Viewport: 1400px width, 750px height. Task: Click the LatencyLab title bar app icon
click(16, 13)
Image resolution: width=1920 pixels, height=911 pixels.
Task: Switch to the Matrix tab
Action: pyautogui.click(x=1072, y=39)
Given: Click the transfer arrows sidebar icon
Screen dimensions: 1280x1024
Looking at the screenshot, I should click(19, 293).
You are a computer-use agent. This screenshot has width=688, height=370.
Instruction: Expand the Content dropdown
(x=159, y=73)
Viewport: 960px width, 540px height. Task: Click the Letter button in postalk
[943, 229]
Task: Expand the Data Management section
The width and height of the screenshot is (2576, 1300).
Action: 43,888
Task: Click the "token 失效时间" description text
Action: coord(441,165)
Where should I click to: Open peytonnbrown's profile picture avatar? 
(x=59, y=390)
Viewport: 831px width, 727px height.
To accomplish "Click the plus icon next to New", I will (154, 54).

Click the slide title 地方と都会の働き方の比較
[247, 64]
|---|
=== About this task ===
For each record in the listing, output it again exactly.

=== Response to the task ===
Viewport: 1400px width, 750px height. Task: Click the LatencyLab title bar app icon
click(16, 13)
Image resolution: width=1920 pixels, height=911 pixels.
Task: Switch to the Matrix tab
Action: pyautogui.click(x=1072, y=39)
Given: Click the transfer arrows sidebar icon
Screen dimensions: 1280x1024
Looking at the screenshot, I should click(19, 293).
You are a computer-use agent. This screenshot has width=688, height=370.
Instruction: Expand the Content dropdown
(x=159, y=73)
Viewport: 960px width, 540px height. Task: Click the Letter button in postalk
[943, 229]
Task: Expand the Data Management section
The width and height of the screenshot is (2576, 1300).
Action: 43,888
Task: Click the "token 失效时间" description text
Action: coord(441,165)
Where should I click to: Open peytonnbrown's profile picture avatar? 
(x=59, y=390)
Viewport: 831px width, 727px height.
To accomplish "Click the plus icon next to New", I will (154, 54).

Click the slide title 地方と都会の働き方の比較
[247, 64]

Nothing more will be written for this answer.